***** Input for this task

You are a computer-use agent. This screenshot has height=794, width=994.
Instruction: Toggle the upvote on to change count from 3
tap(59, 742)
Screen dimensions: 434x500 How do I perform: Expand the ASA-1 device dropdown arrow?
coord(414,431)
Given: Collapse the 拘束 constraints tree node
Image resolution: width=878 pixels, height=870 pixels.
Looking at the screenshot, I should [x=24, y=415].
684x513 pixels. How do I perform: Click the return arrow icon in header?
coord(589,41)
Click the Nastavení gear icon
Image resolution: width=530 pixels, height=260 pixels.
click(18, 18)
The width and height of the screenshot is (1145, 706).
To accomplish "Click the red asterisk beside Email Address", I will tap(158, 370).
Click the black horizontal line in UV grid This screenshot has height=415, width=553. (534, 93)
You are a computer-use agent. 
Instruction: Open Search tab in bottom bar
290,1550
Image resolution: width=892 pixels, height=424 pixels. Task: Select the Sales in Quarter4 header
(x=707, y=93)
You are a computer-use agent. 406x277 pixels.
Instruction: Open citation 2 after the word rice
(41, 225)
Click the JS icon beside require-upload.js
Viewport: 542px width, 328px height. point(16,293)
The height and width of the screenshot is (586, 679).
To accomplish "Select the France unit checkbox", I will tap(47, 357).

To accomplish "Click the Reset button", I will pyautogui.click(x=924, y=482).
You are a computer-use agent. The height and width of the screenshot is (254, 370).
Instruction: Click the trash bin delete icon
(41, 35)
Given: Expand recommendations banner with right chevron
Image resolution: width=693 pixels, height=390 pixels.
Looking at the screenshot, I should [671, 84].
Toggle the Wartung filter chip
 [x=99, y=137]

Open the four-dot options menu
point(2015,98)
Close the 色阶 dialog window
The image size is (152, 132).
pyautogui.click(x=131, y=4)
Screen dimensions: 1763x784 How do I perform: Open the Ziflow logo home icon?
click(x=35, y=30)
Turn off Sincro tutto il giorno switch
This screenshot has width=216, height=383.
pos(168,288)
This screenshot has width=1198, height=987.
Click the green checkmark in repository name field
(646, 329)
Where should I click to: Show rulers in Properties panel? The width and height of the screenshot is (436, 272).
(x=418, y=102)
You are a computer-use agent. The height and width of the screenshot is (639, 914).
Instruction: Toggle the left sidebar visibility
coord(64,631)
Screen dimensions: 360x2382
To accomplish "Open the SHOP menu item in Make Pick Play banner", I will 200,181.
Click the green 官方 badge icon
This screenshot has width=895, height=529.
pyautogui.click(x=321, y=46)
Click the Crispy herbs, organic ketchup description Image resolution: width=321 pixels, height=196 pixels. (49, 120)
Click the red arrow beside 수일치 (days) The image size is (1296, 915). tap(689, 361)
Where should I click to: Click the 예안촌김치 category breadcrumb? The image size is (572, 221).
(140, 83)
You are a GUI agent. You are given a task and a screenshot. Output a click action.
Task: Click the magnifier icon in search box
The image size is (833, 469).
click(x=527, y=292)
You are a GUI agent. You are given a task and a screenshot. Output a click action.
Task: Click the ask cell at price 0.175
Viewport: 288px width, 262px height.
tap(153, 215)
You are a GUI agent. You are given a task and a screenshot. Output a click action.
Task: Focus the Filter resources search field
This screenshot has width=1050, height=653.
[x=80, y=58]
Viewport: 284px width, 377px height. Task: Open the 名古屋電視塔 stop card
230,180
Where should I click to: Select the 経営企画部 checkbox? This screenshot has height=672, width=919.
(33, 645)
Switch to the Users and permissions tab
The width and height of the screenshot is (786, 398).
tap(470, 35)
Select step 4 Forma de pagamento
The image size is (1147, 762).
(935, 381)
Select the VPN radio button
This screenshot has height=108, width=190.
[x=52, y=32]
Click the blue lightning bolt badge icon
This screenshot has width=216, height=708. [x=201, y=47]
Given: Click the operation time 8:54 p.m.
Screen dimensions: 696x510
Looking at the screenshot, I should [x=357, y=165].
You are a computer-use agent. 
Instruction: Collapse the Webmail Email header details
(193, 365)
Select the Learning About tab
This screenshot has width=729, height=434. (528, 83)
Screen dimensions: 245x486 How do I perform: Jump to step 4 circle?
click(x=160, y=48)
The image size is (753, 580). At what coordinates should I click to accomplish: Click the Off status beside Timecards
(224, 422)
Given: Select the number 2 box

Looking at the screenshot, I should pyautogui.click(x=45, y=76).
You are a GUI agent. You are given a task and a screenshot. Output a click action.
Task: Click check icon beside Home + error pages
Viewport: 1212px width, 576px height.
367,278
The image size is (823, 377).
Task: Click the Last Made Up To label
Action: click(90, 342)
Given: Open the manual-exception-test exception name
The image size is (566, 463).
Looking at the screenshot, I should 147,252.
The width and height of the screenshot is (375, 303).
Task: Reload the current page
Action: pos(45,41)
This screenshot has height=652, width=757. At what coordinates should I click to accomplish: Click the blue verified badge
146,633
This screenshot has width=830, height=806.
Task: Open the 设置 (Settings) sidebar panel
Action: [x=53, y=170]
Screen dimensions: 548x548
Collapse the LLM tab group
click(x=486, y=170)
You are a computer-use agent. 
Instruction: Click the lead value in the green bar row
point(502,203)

**********

◆ Directions for this task: Down to the last character, restate every record.

◆ Response for this exercise:
You are a computer-use agent. This screenshot has height=794, width=994.
Instruction: Toggle the upvote on to change count from 3
tap(59, 742)
Screen dimensions: 434x500 How do I perform: Expand the ASA-1 device dropdown arrow?
coord(414,431)
Given: Collapse the 拘束 constraints tree node
Image resolution: width=878 pixels, height=870 pixels.
Looking at the screenshot, I should [x=24, y=415].
684x513 pixels. How do I perform: Click the return arrow icon in header?
coord(589,41)
Click the Nastavení gear icon
Image resolution: width=530 pixels, height=260 pixels.
click(18, 18)
The width and height of the screenshot is (1145, 706).
To accomplish "Click the red asterisk beside Email Address", I will tap(158, 370).
Click the black horizontal line in UV grid This screenshot has height=415, width=553. (534, 93)
You are a computer-use agent. 
Instruction: Open Search tab in bottom bar
290,1550
Image resolution: width=892 pixels, height=424 pixels. Task: Select the Sales in Quarter4 header
(x=707, y=93)
You are a computer-use agent. 406x277 pixels.
Instruction: Open citation 2 after the word rice
(41, 225)
Click the JS icon beside require-upload.js
Viewport: 542px width, 328px height. point(16,293)
The height and width of the screenshot is (586, 679).
To accomplish "Select the France unit checkbox", I will tap(47, 357).

To accomplish "Click the Reset button", I will pyautogui.click(x=924, y=482).
You are a computer-use agent. The height and width of the screenshot is (254, 370).
Instruction: Click the trash bin delete icon
(41, 35)
Given: Expand recommendations banner with right chevron
Image resolution: width=693 pixels, height=390 pixels.
Looking at the screenshot, I should [671, 84].
Toggle the Wartung filter chip
 [x=99, y=137]

Open the four-dot options menu
point(2015,98)
Close the 色阶 dialog window
The image size is (152, 132).
pyautogui.click(x=131, y=4)
Screen dimensions: 1763x784 How do I perform: Open the Ziflow logo home icon?
click(x=35, y=30)
Turn off Sincro tutto il giorno switch
This screenshot has width=216, height=383.
pos(168,288)
This screenshot has width=1198, height=987.
Click the green checkmark in repository name field
(646, 329)
Where should I click to: Show rulers in Properties panel? The width and height of the screenshot is (436, 272).
(x=418, y=102)
You are a computer-use agent. The height and width of the screenshot is (639, 914).
Instruction: Toggle the left sidebar visibility
coord(64,631)
Screen dimensions: 360x2382
To accomplish "Open the SHOP menu item in Make Pick Play banner", I will 200,181.
Click the green 官方 badge icon
This screenshot has width=895, height=529.
pyautogui.click(x=321, y=46)
Click the Crispy herbs, organic ketchup description Image resolution: width=321 pixels, height=196 pixels. (49, 120)
Click the red arrow beside 수일치 (days) The image size is (1296, 915). tap(689, 361)
Where should I click to: Click the 예안촌김치 category breadcrumb? The image size is (572, 221).
(140, 83)
You are a GUI agent. You are given a task and a screenshot. Output a click action.
Task: Click the magnifier icon in search box
The image size is (833, 469).
click(x=527, y=292)
You are a GUI agent. You are given a task and a screenshot. Output a click action.
Task: Click the ask cell at price 0.175
Viewport: 288px width, 262px height.
tap(153, 215)
You are a GUI agent. You are given a task and a screenshot. Output a click action.
Task: Focus the Filter resources search field
This screenshot has width=1050, height=653.
[x=80, y=58]
Viewport: 284px width, 377px height. Task: Open the 名古屋電視塔 stop card
230,180
Where should I click to: Select the 経営企画部 checkbox? This screenshot has height=672, width=919.
(33, 645)
Switch to the Users and permissions tab
The width and height of the screenshot is (786, 398).
tap(470, 35)
Select step 4 Forma de pagamento
The image size is (1147, 762).
(935, 381)
Select the VPN radio button
This screenshot has height=108, width=190.
[x=52, y=32]
Click the blue lightning bolt badge icon
This screenshot has width=216, height=708. [x=201, y=47]
Given: Click the operation time 8:54 p.m.
Screen dimensions: 696x510
Looking at the screenshot, I should [x=357, y=165].
You are a computer-use agent. 
Instruction: Collapse the Webmail Email header details
(193, 365)
Select the Learning About tab
This screenshot has width=729, height=434. (528, 83)
Screen dimensions: 245x486 How do I perform: Jump to step 4 circle?
click(x=160, y=48)
The image size is (753, 580). At what coordinates should I click to accomplish: Click the Off status beside Timecards
(224, 422)
Given: Select the number 2 box

Looking at the screenshot, I should pyautogui.click(x=45, y=76).
You are a GUI agent. You are given a task and a screenshot. Output a click action.
Task: Click check icon beside Home + error pages
Viewport: 1212px width, 576px height.
367,278
The image size is (823, 377).
Task: Click the Last Made Up To label
Action: click(90, 342)
Given: Open the manual-exception-test exception name
The image size is (566, 463).
Looking at the screenshot, I should 147,252.
The width and height of the screenshot is (375, 303).
Task: Reload the current page
Action: pos(45,41)
This screenshot has height=652, width=757. At what coordinates should I click to accomplish: Click the blue verified badge
146,633
This screenshot has width=830, height=806.
Task: Open the 设置 (Settings) sidebar panel
Action: [x=53, y=170]
Screen dimensions: 548x548
Collapse the LLM tab group
click(x=486, y=170)
You are a computer-use agent. 
Instruction: Click the lead value in the green bar row
point(502,203)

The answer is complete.